---------- DATA TO PROCESS ----------
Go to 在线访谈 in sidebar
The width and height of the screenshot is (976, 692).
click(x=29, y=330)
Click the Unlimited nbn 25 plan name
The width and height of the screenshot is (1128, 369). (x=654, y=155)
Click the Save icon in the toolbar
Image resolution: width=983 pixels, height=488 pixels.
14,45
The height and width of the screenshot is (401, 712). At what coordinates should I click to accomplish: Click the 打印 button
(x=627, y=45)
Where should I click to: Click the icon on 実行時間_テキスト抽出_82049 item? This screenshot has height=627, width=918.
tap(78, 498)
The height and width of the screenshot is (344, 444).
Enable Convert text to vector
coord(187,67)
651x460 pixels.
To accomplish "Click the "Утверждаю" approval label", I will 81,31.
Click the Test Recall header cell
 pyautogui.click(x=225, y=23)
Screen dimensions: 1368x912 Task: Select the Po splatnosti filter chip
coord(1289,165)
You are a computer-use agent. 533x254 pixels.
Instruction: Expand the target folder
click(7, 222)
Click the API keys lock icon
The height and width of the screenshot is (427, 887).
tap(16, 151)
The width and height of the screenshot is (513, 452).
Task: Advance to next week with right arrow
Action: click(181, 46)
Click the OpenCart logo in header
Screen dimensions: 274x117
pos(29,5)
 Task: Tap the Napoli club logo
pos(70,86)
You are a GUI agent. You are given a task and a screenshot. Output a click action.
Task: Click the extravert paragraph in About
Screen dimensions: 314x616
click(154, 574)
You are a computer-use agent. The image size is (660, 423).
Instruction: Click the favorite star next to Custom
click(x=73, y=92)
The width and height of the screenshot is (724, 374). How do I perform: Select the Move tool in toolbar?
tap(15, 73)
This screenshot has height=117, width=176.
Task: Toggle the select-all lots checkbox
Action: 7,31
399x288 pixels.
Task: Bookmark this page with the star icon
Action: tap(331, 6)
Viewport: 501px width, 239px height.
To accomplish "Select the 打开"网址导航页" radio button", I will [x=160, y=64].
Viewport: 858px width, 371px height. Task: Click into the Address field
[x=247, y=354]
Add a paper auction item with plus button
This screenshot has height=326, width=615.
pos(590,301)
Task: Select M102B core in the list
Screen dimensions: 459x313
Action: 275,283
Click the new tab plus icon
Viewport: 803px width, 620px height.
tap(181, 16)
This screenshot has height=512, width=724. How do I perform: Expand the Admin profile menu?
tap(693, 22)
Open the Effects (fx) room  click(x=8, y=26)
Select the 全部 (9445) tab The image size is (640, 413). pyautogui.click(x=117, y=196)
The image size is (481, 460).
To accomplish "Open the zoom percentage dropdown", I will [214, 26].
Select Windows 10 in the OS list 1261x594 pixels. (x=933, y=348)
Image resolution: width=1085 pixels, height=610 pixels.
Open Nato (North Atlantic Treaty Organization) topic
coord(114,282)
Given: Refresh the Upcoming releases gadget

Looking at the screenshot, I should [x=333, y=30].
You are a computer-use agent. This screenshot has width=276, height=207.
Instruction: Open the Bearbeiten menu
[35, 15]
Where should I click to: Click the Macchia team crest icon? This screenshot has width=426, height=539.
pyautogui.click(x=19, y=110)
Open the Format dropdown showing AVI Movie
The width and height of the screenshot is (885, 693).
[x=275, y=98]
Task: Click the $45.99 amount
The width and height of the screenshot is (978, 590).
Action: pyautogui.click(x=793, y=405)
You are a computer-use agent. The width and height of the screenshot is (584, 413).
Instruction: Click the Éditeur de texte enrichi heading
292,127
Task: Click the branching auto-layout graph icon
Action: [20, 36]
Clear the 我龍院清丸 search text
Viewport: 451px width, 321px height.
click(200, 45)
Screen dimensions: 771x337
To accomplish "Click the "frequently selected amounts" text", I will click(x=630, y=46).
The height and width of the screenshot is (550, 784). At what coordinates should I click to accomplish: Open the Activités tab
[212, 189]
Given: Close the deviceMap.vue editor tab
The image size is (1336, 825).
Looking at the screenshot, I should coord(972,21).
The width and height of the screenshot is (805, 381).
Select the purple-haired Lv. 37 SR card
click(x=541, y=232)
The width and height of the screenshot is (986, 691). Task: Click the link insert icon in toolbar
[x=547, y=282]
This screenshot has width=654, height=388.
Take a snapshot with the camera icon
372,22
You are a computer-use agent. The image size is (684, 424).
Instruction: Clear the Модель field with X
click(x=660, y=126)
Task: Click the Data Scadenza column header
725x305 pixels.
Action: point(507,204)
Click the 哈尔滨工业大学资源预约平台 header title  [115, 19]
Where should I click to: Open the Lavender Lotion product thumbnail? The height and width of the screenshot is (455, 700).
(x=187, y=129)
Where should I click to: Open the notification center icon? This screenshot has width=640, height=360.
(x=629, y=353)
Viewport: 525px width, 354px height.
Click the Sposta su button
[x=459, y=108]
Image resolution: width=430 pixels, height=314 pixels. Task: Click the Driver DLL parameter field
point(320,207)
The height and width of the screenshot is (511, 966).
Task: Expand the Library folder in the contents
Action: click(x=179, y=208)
----------
• WHAT THIS TASK INVOLVES
Filter the lines above so that only those with the string "computer" remain, then copy them.

• OUTPUT FOR THIS TASK
You are a computer-use agent. 533x254 pixels.
You are a computer-use agent. The image size is (660, 423).
You are a computer-use agent. This screenshot has width=276, height=207.
You are a computer-use agent. The width and height of the screenshot is (584, 413).
You are a computer-use agent. The image size is (684, 424).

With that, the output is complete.